掛け替えることの出来ない幼馴染を、戦友を、ただ一人の愛した女を。


















という夢を見た。


(あァまじ胸糞悪ぃ…またこんな夢か、あいつが死んでから十年も経ってやがるのに今さら何回こんな悪夢みたいな妄想見なきゃならないんですかコノヤロー)



約束しておけばよかったな、と思うのはつまり、俺が彼女の死に目に会うことが出来なかったからだ。あの日高らかに行ってくる、と宣言した彼女はそのまま帰らぬ人となり、ぼろぼろになった死体の瞼を閉じた頭部のみをかろうじてゴミ溜めみたいに変わり果てた戦地で発見することができた。その表情は苦痛に塗れて生前のあいつの優しい笑顔なんかとは似つかなくって悲しくなったからすぐに埋めた。もうあの身体にあいつの魂はいないのだな、と確信した。



(だいたいなんでお前は夢にまで出てくるのかねぇ。どんだけ暇なんですかっつーの。そうやって銀さんに無理矢理承諾させようとしたって無駄ですからねー難しい事言って丸めこんでおいて後で弁護士に…なんてパータンお見通しなんですからねーそんな詐欺引っ掛からないからねー)


いつも手段を変えては彼女は俺の夢の中に現れる。それはきっと、あいつをもう一度拝みたいという俺の願いと、最後を看取ってやれなかったという後悔と、あとは現在の俺を更生させたいあいつのお節介が集合した結果の出来事なのだろう。あいつはいつも死に際に、俺が守れなかった最後に、俺に約束を強いる。無理難題を掛けて、そして頷かせようとする。最後の情に流されてイエスと言ってしまいそうになるけれど、いつだって、俺は躊躇して何も言わずに彼女は死んでいく。そんな夢を今まで何度も見て来た。
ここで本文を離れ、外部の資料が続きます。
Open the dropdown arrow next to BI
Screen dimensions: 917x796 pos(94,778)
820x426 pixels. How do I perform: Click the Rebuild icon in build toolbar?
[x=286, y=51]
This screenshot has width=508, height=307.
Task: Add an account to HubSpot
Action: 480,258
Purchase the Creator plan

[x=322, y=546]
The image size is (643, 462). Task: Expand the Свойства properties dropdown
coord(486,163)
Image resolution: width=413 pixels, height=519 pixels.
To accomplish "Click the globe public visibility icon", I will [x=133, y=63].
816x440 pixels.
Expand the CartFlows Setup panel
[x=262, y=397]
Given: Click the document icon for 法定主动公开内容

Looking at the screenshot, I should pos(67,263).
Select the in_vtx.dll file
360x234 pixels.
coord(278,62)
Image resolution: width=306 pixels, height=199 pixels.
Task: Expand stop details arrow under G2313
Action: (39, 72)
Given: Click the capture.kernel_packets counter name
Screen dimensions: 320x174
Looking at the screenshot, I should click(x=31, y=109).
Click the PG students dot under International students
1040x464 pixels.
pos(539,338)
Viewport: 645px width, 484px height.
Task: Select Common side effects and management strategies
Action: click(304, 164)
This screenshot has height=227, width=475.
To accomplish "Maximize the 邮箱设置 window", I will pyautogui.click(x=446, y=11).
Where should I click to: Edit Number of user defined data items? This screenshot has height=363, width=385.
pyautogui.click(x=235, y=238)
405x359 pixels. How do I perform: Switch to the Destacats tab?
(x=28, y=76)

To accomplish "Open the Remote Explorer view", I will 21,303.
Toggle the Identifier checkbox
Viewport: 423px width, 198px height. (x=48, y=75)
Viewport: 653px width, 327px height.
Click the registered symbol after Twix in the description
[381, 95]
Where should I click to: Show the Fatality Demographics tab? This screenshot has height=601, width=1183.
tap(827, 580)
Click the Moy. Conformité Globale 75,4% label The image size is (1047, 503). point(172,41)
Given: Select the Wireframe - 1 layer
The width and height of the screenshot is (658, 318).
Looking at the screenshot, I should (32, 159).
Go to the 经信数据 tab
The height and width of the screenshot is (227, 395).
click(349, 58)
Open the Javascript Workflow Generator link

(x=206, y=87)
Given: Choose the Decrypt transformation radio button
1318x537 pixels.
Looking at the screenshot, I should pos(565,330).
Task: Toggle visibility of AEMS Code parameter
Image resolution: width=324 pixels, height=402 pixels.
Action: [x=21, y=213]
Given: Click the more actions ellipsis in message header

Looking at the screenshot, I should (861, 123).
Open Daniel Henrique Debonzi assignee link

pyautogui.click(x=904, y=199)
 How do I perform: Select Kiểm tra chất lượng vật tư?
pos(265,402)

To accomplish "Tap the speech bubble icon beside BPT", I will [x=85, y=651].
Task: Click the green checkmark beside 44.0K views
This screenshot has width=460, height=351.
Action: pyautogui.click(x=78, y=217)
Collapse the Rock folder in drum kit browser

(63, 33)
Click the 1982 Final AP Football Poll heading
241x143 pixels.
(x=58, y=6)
(今お前の目に映る俺ってばそんなに不甲斐ない?これでも結構楽しくやってるつもりなんだけどなー…ま、まっとうかどうかは別として。)



あなたの存在しない未来でも、地球は周り人々は生活し自分は呼吸を繰り返す。それなりの幸せを享受しながら必死こいて生きている。

それが現実で、そしてそれがとてつもなく非現実的な真実。



夢の中の自分は、いったいどうすればよかったのかな。嘘でもいいから肯定してやれたら良かったのかな。



だけれども。



(お前のいない未来は、たまにときおり、とてつもなく寂しいんだ。)



窓の向こうでゆっくりと、朝日がまた顔を出そうとしていた。あ、そういえば今日はジャンプの発売日だ。